The southern Indian Ocean is huge. When I learned that there was a small set of islands smack right in the middle of it called the Kerguelen Islands, with the apt alternate name of Desolation Islands, I was strangely hooked. I kept thinking of how cold and helpless the place was, and how lost it would feel to experience a shipwreck and wash ashore this island. It felt extremely scary and helpless, and for some reason I was fascinated. I combed through a bunch of Wikipedia entries and photos of the island.
The island is more than 2,000 miles away from a continent, in any direction – Africa, Australia, Antarctica, the Indian subcontinent. Unlike islands sprinkled throughout the Pacific Ocean, which everyone knows is huge, this one has a strange appeal. I just imagine the huge swatch of ocean extending from South Africa to Antarctica to be unexpectedly huge, with cold, merciless giant waves. South Africa under the Apartheid government is said to have experimented nuclear weapons in this ocean in the 80’s. Also, islands in the Pacific are at least in general not too far from another island. Kerguelen Islands is 800 miles away from the nearest island with people in it.
And that’s how the Thalassophobia subreddit became a favorite, and I spent multiple days hooked to a space simulator called SpaceEngine. The universe is so huge, and there are so many strange stars and formations. One of the most intense staring experiences in the simulator is Sagitarius A*, the supermassive black hole at the center of the Milky Way galaxy. (Does it mean it’s holding the galaxy together, in a way, with its gravity?) It’s 25,000 light years from the earth.
As an extension of the lost far away in the ocean scale, Sgr A* is an excellent candidate – it’s a very well known black hole, so there is plenty of material to read about on the internet; it’s hopelessly far from Earth (but not senselessly far, like some other galaxy – it’s still in the Milky Way) so if you get to see it with your bare eyes, there is no hope of returning to Earth or making it out alive; and its huge accretion disk, with its incredible amounts of matter that is spinning near light speed and therefore extremely hot and violent, casts a sense of doom. If you get close enough to this thing, you will not only suffer spaghettification near the event horizon due to tidal forces, but just become a microscopic part of a cosmic scale storm.

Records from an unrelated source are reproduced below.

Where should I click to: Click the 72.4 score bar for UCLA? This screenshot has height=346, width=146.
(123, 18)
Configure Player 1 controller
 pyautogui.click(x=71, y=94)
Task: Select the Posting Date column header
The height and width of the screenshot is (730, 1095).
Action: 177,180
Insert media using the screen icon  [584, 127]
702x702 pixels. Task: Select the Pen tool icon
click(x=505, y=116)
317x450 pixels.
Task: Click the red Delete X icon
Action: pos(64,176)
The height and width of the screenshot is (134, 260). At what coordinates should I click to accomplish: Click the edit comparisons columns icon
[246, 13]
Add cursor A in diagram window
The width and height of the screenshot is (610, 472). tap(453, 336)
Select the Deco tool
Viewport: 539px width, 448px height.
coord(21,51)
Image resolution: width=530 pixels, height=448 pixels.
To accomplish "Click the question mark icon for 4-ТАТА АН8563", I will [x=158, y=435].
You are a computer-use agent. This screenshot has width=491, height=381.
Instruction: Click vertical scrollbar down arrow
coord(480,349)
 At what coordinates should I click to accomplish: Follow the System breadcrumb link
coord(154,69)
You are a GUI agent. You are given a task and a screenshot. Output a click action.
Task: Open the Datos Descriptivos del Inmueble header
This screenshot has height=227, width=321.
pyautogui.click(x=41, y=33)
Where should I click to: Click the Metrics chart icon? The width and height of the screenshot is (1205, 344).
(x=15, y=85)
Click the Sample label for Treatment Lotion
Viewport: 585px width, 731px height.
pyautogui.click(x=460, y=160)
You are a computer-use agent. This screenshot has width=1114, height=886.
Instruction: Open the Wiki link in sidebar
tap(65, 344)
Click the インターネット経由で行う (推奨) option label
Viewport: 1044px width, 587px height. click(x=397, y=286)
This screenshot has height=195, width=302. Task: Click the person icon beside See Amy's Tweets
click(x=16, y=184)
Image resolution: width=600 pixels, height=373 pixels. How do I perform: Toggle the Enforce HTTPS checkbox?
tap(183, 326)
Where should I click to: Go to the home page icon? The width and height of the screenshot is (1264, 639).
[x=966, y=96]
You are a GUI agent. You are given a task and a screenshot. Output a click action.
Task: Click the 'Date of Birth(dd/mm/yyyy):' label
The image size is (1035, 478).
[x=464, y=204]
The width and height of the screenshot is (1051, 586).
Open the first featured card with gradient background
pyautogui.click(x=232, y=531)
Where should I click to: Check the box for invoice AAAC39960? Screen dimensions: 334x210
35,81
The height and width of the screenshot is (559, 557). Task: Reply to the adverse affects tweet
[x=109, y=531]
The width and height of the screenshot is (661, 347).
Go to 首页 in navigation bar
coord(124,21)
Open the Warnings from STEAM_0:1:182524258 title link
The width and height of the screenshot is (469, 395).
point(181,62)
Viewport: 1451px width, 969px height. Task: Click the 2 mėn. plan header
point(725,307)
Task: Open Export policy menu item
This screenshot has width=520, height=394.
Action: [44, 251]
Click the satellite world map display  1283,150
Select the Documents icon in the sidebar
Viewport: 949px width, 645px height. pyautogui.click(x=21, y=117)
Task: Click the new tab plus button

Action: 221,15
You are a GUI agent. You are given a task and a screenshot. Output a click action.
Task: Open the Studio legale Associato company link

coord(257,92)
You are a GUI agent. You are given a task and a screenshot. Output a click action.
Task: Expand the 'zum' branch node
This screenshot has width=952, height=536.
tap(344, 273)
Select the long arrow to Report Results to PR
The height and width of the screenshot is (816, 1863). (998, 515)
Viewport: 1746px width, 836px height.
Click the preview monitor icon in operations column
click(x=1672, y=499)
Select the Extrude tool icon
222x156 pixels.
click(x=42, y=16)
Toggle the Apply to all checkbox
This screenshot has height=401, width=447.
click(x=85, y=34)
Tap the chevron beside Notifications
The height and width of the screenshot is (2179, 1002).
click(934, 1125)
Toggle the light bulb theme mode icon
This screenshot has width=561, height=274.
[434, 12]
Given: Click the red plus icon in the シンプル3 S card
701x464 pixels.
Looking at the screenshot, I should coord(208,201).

Today, an international group of astronomers released a photo that depicts the event horizon, black hole shadow, accretion disk, and accretion disk doppler effect(I think?) of Sgr A*. Looking at it in SpaceEngine felt scary, but now with such a close up shot, it feels especially deadly.
Veritasium did a video one day before the release predicting its shape (which was generally known information) and using very simple techniques to explain some characteristics of the expected photo.